WHAT IS NEEDED :: Quote all of the data below exactly, please.

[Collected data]
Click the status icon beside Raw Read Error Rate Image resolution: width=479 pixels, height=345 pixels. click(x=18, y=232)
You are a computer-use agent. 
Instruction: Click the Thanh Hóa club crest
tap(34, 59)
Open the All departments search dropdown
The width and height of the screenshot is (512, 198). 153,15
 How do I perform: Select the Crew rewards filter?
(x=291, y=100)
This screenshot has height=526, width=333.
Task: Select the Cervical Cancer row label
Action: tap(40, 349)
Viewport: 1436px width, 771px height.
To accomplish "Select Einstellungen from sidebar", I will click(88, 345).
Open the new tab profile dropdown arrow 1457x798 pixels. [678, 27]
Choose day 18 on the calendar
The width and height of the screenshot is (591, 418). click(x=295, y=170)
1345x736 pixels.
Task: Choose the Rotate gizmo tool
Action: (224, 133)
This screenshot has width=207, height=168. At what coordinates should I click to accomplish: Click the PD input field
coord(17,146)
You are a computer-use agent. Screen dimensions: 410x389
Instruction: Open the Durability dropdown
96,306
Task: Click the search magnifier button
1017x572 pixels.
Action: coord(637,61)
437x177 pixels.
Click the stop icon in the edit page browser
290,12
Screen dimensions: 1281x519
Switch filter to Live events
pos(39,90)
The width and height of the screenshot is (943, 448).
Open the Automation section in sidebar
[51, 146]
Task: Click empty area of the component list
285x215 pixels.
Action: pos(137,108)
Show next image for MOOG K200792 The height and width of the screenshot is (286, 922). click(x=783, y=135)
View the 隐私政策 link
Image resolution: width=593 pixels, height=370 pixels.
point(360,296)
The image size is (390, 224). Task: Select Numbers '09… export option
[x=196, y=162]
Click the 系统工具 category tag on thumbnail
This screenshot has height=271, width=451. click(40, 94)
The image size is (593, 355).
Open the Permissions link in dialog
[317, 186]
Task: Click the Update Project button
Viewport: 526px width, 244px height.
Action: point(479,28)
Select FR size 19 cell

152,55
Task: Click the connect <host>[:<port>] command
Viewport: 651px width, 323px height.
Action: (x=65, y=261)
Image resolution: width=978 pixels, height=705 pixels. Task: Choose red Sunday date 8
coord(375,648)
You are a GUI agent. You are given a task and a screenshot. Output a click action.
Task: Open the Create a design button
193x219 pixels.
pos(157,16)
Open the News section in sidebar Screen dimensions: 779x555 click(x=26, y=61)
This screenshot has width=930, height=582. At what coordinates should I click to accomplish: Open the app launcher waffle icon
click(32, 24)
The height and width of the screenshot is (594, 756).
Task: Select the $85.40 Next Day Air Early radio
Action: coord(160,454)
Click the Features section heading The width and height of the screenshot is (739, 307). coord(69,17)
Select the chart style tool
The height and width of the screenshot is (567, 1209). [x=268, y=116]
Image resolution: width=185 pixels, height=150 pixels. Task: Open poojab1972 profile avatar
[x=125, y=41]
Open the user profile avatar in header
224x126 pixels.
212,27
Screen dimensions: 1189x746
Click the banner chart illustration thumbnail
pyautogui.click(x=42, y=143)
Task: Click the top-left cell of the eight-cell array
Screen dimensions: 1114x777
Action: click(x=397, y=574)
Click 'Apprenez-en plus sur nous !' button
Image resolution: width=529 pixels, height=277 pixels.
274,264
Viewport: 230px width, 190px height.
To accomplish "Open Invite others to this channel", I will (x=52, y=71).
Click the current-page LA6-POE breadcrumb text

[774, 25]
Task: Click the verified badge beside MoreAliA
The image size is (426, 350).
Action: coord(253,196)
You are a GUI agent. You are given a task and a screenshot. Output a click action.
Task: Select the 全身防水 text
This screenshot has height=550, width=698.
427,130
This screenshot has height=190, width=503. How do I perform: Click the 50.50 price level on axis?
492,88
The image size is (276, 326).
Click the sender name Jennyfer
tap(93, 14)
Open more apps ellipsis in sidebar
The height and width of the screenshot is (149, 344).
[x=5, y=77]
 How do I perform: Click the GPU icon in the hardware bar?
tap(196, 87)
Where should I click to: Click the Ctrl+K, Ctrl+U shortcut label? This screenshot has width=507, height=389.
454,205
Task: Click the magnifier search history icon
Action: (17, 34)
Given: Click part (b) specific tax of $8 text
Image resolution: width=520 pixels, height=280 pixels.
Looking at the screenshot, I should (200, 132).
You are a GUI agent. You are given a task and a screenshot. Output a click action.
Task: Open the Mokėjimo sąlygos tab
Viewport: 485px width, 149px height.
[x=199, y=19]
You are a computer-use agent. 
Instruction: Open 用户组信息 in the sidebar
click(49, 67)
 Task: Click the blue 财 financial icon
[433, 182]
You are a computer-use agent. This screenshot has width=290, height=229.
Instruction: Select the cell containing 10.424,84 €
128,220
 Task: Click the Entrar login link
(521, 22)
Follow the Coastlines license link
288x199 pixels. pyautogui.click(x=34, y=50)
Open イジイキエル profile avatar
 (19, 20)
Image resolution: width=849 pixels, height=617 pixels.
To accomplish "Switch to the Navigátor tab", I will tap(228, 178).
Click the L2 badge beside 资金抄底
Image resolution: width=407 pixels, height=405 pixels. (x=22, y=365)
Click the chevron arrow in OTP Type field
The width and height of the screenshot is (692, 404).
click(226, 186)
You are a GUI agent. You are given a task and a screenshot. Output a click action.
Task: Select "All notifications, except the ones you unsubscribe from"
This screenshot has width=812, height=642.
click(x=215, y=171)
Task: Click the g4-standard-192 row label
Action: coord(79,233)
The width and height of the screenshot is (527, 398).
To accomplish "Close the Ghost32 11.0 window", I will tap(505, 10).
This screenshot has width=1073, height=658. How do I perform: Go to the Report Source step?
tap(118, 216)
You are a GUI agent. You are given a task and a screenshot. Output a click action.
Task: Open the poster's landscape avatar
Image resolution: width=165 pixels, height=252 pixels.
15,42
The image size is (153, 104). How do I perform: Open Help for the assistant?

REPLY ::
Click the status icon beside Raw Read Error Rate Image resolution: width=479 pixels, height=345 pixels. click(x=18, y=232)
You are a computer-use agent. 
Instruction: Click the Thanh Hóa club crest
tap(34, 59)
Open the All departments search dropdown
The width and height of the screenshot is (512, 198). 153,15
 How do I perform: Select the Crew rewards filter?
(x=291, y=100)
This screenshot has height=526, width=333.
Task: Select the Cervical Cancer row label
Action: tap(40, 349)
Viewport: 1436px width, 771px height.
To accomplish "Select Einstellungen from sidebar", I will click(88, 345).
Open the new tab profile dropdown arrow 1457x798 pixels. [678, 27]
Choose day 18 on the calendar
The width and height of the screenshot is (591, 418). click(x=295, y=170)
1345x736 pixels.
Task: Choose the Rotate gizmo tool
Action: (224, 133)
This screenshot has width=207, height=168. At what coordinates should I click to accomplish: Click the PD input field
coord(17,146)
You are a computer-use agent. Screen dimensions: 410x389
Instruction: Open the Durability dropdown
96,306
Task: Click the search magnifier button
1017x572 pixels.
Action: coord(637,61)
437x177 pixels.
Click the stop icon in the edit page browser
290,12
Screen dimensions: 1281x519
Switch filter to Live events
pos(39,90)
The width and height of the screenshot is (943, 448).
Open the Automation section in sidebar
[51, 146]
Task: Click empty area of the component list
285x215 pixels.
Action: pos(137,108)
Show next image for MOOG K200792 The height and width of the screenshot is (286, 922). click(x=783, y=135)
View the 隐私政策 link
Image resolution: width=593 pixels, height=370 pixels.
point(360,296)
The image size is (390, 224). Task: Select Numbers '09… export option
[x=196, y=162]
Click the 系统工具 category tag on thumbnail
This screenshot has height=271, width=451. click(40, 94)
The image size is (593, 355).
Open the Permissions link in dialog
[317, 186]
Task: Click the Update Project button
Viewport: 526px width, 244px height.
Action: point(479,28)
Select FR size 19 cell

152,55
Task: Click the connect <host>[:<port>] command
Viewport: 651px width, 323px height.
Action: (x=65, y=261)
Image resolution: width=978 pixels, height=705 pixels. Task: Choose red Sunday date 8
coord(375,648)
You are a GUI agent. You are given a task and a screenshot. Output a click action.
Task: Open the Create a design button
193x219 pixels.
pos(157,16)
Open the News section in sidebar Screen dimensions: 779x555 click(x=26, y=61)
This screenshot has width=930, height=582. At what coordinates should I click to accomplish: Open the app launcher waffle icon
click(32, 24)
The height and width of the screenshot is (594, 756).
Task: Select the $85.40 Next Day Air Early radio
Action: coord(160,454)
Click the Features section heading The width and height of the screenshot is (739, 307). coord(69,17)
Select the chart style tool
The height and width of the screenshot is (567, 1209). [x=268, y=116]
Image resolution: width=185 pixels, height=150 pixels. Task: Open poojab1972 profile avatar
[x=125, y=41]
Open the user profile avatar in header
224x126 pixels.
212,27
Screen dimensions: 1189x746
Click the banner chart illustration thumbnail
pyautogui.click(x=42, y=143)
Task: Click the top-left cell of the eight-cell array
Screen dimensions: 1114x777
Action: click(x=397, y=574)
Click 'Apprenez-en plus sur nous !' button
Image resolution: width=529 pixels, height=277 pixels.
274,264
Viewport: 230px width, 190px height.
To accomplish "Open Invite others to this channel", I will (x=52, y=71).
Click the current-page LA6-POE breadcrumb text

[774, 25]
Task: Click the verified badge beside MoreAliA
The image size is (426, 350).
Action: coord(253,196)
You are a GUI agent. You are given a task and a screenshot. Output a click action.
Task: Select the 全身防水 text
This screenshot has height=550, width=698.
427,130
This screenshot has height=190, width=503. How do I perform: Click the 50.50 price level on axis?
492,88
The image size is (276, 326).
Click the sender name Jennyfer
tap(93, 14)
Open more apps ellipsis in sidebar
The height and width of the screenshot is (149, 344).
[x=5, y=77]
 How do I perform: Click the GPU icon in the hardware bar?
tap(196, 87)
Where should I click to: Click the Ctrl+K, Ctrl+U shortcut label? This screenshot has width=507, height=389.
454,205
Task: Click the magnifier search history icon
Action: (17, 34)
Given: Click part (b) specific tax of $8 text
Image resolution: width=520 pixels, height=280 pixels.
Looking at the screenshot, I should (200, 132).
You are a GUI agent. You are given a task and a screenshot. Output a click action.
Task: Open the Mokėjimo sąlygos tab
Viewport: 485px width, 149px height.
[x=199, y=19]
You are a computer-use agent. 
Instruction: Open 用户组信息 in the sidebar
click(49, 67)
 Task: Click the blue 财 financial icon
[433, 182]
You are a computer-use agent. This screenshot has width=290, height=229.
Instruction: Select the cell containing 10.424,84 €
128,220
 Task: Click the Entrar login link
(521, 22)
Follow the Coastlines license link
288x199 pixels. pyautogui.click(x=34, y=50)
Open イジイキエル profile avatar
 (19, 20)
Image resolution: width=849 pixels, height=617 pixels.
To accomplish "Switch to the Navigátor tab", I will tap(228, 178).
Click the L2 badge beside 资金抄底
Image resolution: width=407 pixels, height=405 pixels. (x=22, y=365)
Click the chevron arrow in OTP Type field
The width and height of the screenshot is (692, 404).
click(226, 186)
You are a GUI agent. You are given a task and a screenshot. Output a click action.
Task: Select "All notifications, except the ones you unsubscribe from"
This screenshot has width=812, height=642.
click(x=215, y=171)
Task: Click the g4-standard-192 row label
Action: coord(79,233)
The width and height of the screenshot is (527, 398).
To accomplish "Close the Ghost32 11.0 window", I will tap(505, 10).
This screenshot has width=1073, height=658. How do I perform: Go to the Report Source step?
tap(118, 216)
You are a GUI agent. You are given a task and a screenshot. Output a click action.
Task: Open the poster's landscape avatar
Image resolution: width=165 pixels, height=252 pixels.
15,42
The image size is (153, 104). How do I perform: Open Help for the assistant?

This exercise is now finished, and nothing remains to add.